As expected, Amazon has launched its new Maps API, now available to the developer community on the Amazon Mobile App SDK tab in the distribution portal. Developers can now easily integrate mapping functionality into apps that run on its new Kindle Fire and Kindle Fire HD tablets.
This API was actually released when Amazon revealed its new Kindle Fire models weeks ago. Amazon says the new Maps API provides a simple migration path for developers who are already using the native Google Maps API on Android. It contains two core features – Interactive Maps and Custom Overlays – and are described as follows:
You can embed a Map View in your app for customers to pan, zoom and fling around the world. You have the option to display a user’s current location, switch between standard maps and satellite view, and more.
You can display the locations of businesses, landmarks and other points of interest with your own customized markers and pins.
The Amazon Maps API is available now in beta, the company said. To gain access to the new API, developers need to apply through the Amazon Mobile App Distribution Portal.
Despite its appearance, the new API isn't based on any proprietary mapping service, but it's likely to be Amazon's first step in locking out Google from its Kindle devices. Amazon recently struck a deal with Nokia who will provide map and geocoding data for the tablets which is the core of Amazon's Maps API.
Nokia revealed on Monday that Amazon is actually licensing its Location Platform (NLP) to Amazon specifically for maps and geolocating. "The Nokia Location Platform is the most advanced mobile location platform with a unique global footprint," said Dr. Sebastian Kurme, a spokesperson for Nokia’s Communications. "It provides maps for almost 200 countries (with more than 100 of them navigable) and provides the best, automotive-grade map quality based on industry-leading technology and more than 20 years expertise in mapping."

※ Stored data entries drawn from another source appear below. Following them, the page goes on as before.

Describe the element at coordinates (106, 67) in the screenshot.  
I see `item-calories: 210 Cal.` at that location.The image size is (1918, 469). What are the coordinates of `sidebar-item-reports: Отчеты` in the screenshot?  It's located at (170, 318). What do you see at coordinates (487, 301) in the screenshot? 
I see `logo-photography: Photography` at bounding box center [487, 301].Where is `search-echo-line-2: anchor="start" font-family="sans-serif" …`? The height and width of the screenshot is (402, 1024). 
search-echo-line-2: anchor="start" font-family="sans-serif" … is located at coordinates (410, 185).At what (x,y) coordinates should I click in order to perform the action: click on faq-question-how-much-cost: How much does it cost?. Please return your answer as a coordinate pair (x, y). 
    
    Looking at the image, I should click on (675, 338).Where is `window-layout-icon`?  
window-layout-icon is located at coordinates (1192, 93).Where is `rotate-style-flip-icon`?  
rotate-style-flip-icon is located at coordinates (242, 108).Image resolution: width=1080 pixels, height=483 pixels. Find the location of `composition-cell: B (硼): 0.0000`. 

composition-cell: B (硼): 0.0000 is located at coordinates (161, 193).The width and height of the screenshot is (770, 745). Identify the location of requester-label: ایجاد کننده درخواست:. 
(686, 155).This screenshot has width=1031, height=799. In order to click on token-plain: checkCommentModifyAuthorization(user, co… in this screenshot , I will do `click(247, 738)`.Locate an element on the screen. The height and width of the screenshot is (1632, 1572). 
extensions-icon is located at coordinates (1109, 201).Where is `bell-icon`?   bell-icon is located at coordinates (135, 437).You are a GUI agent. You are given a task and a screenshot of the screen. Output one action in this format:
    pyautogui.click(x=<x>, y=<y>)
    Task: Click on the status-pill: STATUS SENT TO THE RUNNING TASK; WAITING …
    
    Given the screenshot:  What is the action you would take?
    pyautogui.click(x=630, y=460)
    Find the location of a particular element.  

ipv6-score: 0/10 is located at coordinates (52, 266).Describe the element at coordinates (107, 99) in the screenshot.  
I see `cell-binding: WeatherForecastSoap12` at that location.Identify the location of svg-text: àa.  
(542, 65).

Earlier this year, Amazon acquired 3D mapping startup company UpNext. The four-person mapping company was reportedly moved from its New York office to Seattle to lead Amazon's core mapping effort. UpNext was founded in 2007 by high school friends Raj Advani, Vik Advani, Robin Har and Danny Moon who have mostly bootstrapped the company until March 2011, when they raised $500,000.
Back in January, UpNext partnered with Verizon Wireless to release the UpNext HD Maps app for Apple's iPhone, iPad and Android tablets. It covers 50 cities across the United States, 23 of which are 3D enhanced including New York, Chicago, Philadelphia, Portland, San Francisco and more. The app allows the user to drop down to street level and tap their way to more information about the surrounding buildings, and different views of the area.